Lecture 7a: Modeling sequences: A brief overview
This video talks about some advanced material that will make a lot more sense after you complete the course: it introduces some generative models for unsupervised learning (see video 1e), namely Linear Dynamical Systems and Hidden Markov Models. These are neural networks, but they’ve very different in nature from the deterministic feed forward networks that we’ve been studying so far. For now, don’t worry if those two models feel rather mysterious.
However, Recurrent Neural Networks are the next topic of the course, so make sure that you understand them.
Getting targets when modeling sequences
- When applying machine learning to sequences, we often want to turn an input sequence into an output sequence that lives in a different domain.
- E. g. turn a sequence of sound pressures into a sequence of word identities.
- When there is no separate target sequence, we can get a teaching signal by trying to predict the next term in the input sequence.
- The target output sequence is the input sequence with an advance of 1 step.
- This seems much more natural than trying to predict one pixel in an image from the other pixels, or one patch of an image from the rest of the image.
- For temporal sequences there is a natural order for the predictions.
- Predicting the next term in a sequence blurs the distinction between supervised and unsupervised learning.
- It uses methods designed for supervised learning, but it doesn’t require a separate teaching signal.

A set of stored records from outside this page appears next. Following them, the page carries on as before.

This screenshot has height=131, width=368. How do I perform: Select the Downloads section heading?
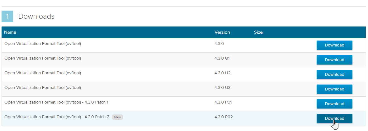(36, 17)
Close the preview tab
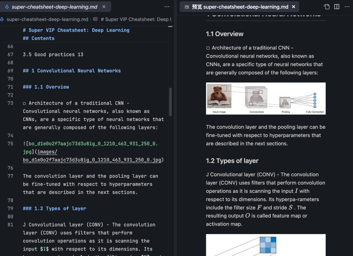The height and width of the screenshot is (256, 353). pos(294,7)
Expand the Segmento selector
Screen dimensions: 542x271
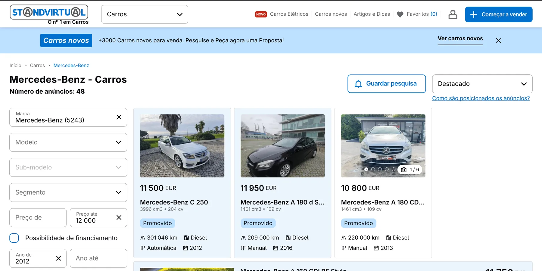click(68, 192)
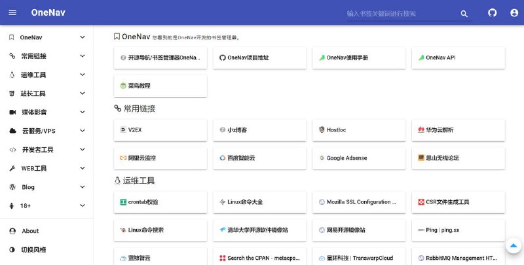The height and width of the screenshot is (265, 524).
Task: Click the WEB工具 wrench icon in sidebar
Action: 12,168
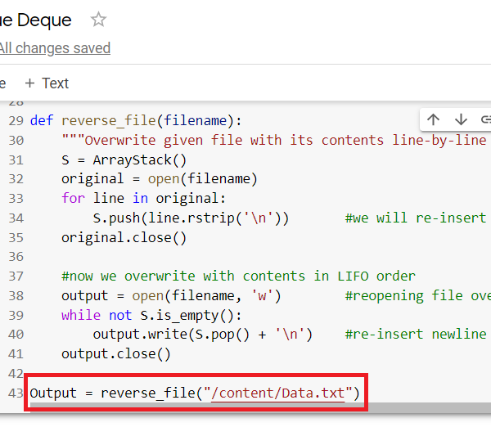
Task: Click the link-to-cell chain icon
Action: (485, 119)
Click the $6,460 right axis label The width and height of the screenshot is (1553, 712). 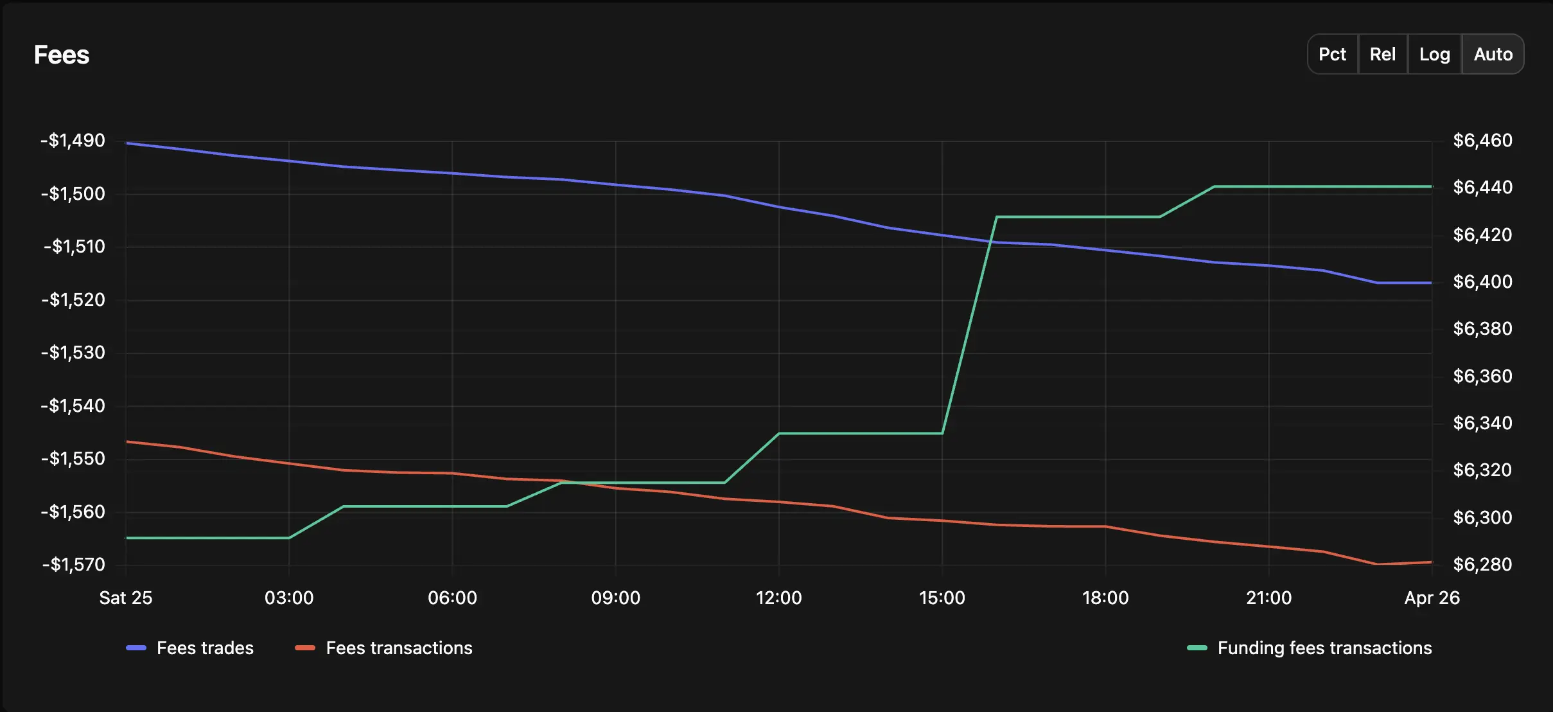[1483, 140]
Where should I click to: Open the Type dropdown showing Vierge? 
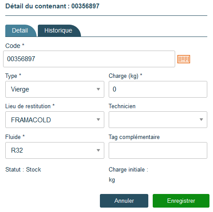click(x=55, y=89)
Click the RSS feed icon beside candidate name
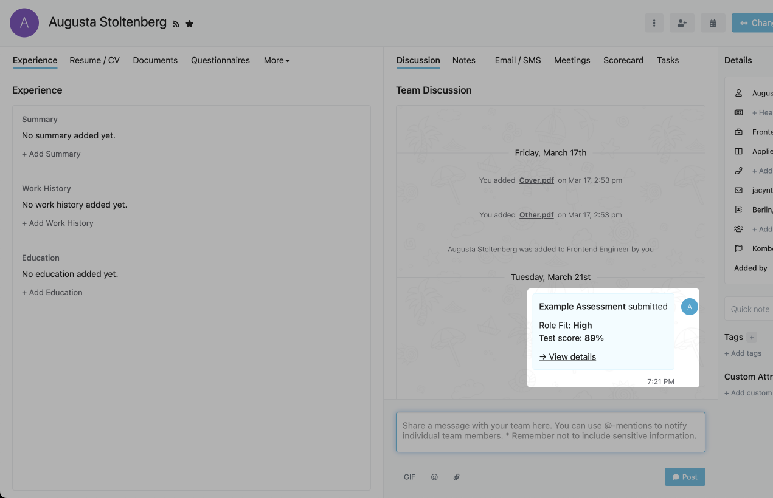The width and height of the screenshot is (773, 498). click(x=176, y=24)
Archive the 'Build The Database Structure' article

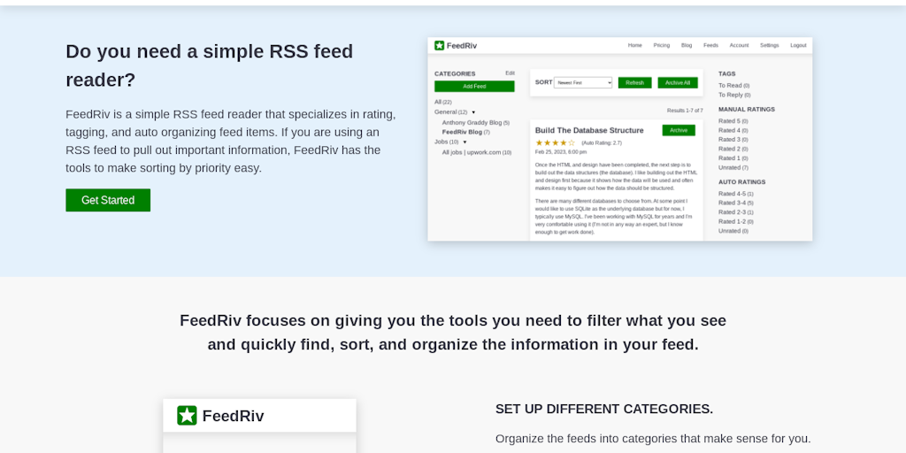[x=678, y=130]
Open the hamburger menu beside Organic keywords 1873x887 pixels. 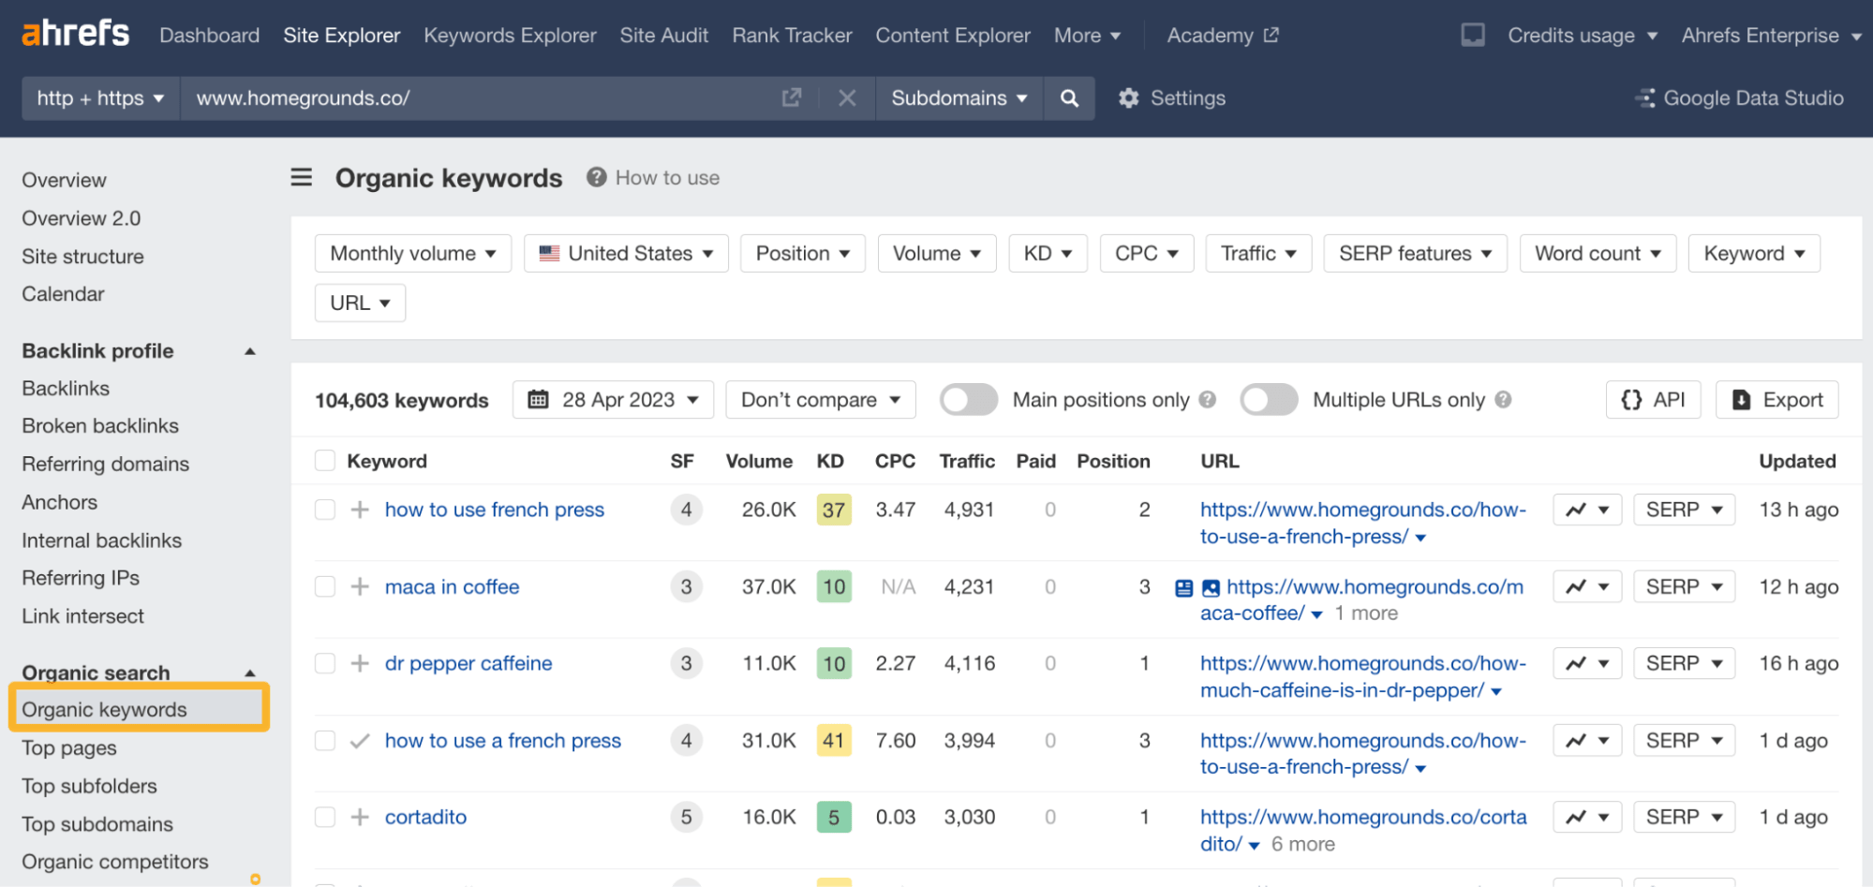pos(301,177)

Memoryless models for sequences
- Autoregressive models Predict the next term in a sequence from a fixed number of previous terms using “delay taps”.
- Feed-forward neural nets These generalize autoregressive models by using one or more layers of non-linear hidden units. e.g. Bengio’s first language model.
Beyond memoryless models
- If we give our generative model some hidden state, and if we give this hidden state its own internal dynamics, we get a much more interesting kind of model.
- It can store information in its hidden state for a long time.
- If the dynamics is noisy and the way it generates outputs from its hidden state is noisy, we can never know its exact hidden state.
- The best we can do is to infer a probability distribution over the space of hidden state vectors.
- This inference is only tractable for two types of hidden state model.
- The next three slides are mainly intended for people who already know about these two types of hidden state model. They show how RNNs differ.
- Do not worry if you cannot follow the details.
Linear Dynamical Systems (engineers love them!)
- These are generative models. They have a realvalued hidden state that cannot be observed directly.
- The hidden state has linear dynamics with Gaussian noise and produces the observations using a linear model with Gaussian noise.
- There may also be driving inputs.
- To predict the next output (so that we can shoot down the missile) we need to infer the hidden state.
- A linearly transformed Gaussian is a Gaussian. So the distribution over the hidden.
A fundamental limitation of HMMs
- Consider what happens when a hidden Markov model generates data.
- At each time step it must select one of its hidden states. So with N hidden states it can only remember log(N) bits about what it generated so far.
- Consider the information that the first half of an utterance contains about the second half:
- The syntax needs to fit (e.g. number and tense agreement).
- The semantics needs to fit. The intonation needs to fit.
- The accent, rate, volume, and vocal tract characteristics must all fit.
- All these aspects combined could be 100 bits of information that the first half of an utterance needs to convey to the second half. 2^100
Recurrent neural networks
- RNNs are very powerful, because they combine two properties:
- Distributed hidden state that allows them to store a lot of information about the past efficiently.
- Non-linear dynamics that allows them to update their hidden state in complicated ways.
- With enough neurons and time, RNNs can compute anything that can be computed by your computer.
Do generative models need to be stochastic?
- Linear dynamical systems and hidden Markov models are stochastic models.
- But the posterior probability distribution over their hidden states given the observed data so far is a deterministic function of the data.
- Recurrent neural networks are deterministic.
- So think of the hidden state of an RNN as the equivalent of the deterministic probability distribution over hidden states in a linear dynamical system or hidden Markov model. ## Recurrent neural networks
- What kinds of behaviour can RNNs exhibit?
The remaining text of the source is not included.